Леся и Рус - страница 37
— Привет, принцесса, — смеется Айя, перехватывая у мужа пакеты и легко касаясь его пальцев. Эльф вздрагивает и рассеянно улыбается.
Богдана кивает, но тут же забывает о взрослых, потому что ее уже взяли в оборот близнецы: двухлетние егозы, нереально похожие на своего отца. И это странно, потому что я точно знаю — этих девчонок Костромины взяли из детского дома. И, судя по рассказам Алекса, Айя не собирается останавливаться на троих. Да и сам он не против, а выглядит очень даже счастливым идиотом. И за грудиной неприятно жжет, словно туда всунули кусок раскаленного солнца: больно и вместе с тем невозможно оторваться.
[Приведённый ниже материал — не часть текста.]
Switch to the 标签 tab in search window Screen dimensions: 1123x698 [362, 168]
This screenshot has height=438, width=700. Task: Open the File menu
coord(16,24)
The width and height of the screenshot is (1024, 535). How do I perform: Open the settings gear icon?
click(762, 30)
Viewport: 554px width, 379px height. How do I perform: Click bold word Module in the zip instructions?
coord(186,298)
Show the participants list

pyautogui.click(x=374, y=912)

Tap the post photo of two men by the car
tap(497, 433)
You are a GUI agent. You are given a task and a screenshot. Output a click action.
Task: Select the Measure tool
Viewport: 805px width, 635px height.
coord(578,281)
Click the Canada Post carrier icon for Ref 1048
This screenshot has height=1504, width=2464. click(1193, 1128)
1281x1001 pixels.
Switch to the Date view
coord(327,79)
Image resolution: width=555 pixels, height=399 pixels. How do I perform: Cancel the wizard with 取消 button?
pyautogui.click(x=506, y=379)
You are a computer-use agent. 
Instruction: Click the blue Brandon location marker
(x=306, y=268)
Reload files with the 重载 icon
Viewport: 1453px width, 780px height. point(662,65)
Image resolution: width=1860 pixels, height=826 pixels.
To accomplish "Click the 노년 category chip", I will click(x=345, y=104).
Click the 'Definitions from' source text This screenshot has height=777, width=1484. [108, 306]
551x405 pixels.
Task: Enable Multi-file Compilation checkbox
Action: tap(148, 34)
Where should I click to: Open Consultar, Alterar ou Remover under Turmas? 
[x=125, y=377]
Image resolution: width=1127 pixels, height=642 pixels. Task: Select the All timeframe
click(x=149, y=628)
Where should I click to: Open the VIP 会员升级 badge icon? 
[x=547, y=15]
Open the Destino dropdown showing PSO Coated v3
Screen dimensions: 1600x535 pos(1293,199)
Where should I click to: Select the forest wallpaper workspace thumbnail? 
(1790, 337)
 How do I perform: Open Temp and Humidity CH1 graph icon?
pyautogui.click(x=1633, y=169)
Я смотрю, как Богдана смеется, сперва неуверенно, а потом все открытее, как охотно подставляет свои кудри любопытным ручкам Матвея, как что-то объясняет на пальцах болтающим без умолку близняшкам, и дико радуюсь, что эта семья — мои друзья.
— Завтра Крутовы обещали нагрянуть, — шепотом, словно открывает самую страшную тайну, говорит Айя.
— Спасибо, — отвечаю одними губами, не смотря на жену своего друга и ощущая, как мир расплывается перед глазами. Это нихрена не слезы, потому что мужики не плачут, но я торопливо поднимаюсь, целую свою Звездочку, наполняя легкие ее сладким запахом, в котором уже плетутся нити мандаринов, рассыпанных на постели.
Богдана поднимает на меня сияющее лицо:
— Спасибо, — по слогам повторяет она мои слова.
Щелкаю ее по носу, ловя ее смущенную улыбку. Она жмурится ненадолго, а потом возвращает внимание детворе, ловко очищая для них мандарины. Так, будто каждый день вот так проводит время. Будто эти трое — ее семья. Черт!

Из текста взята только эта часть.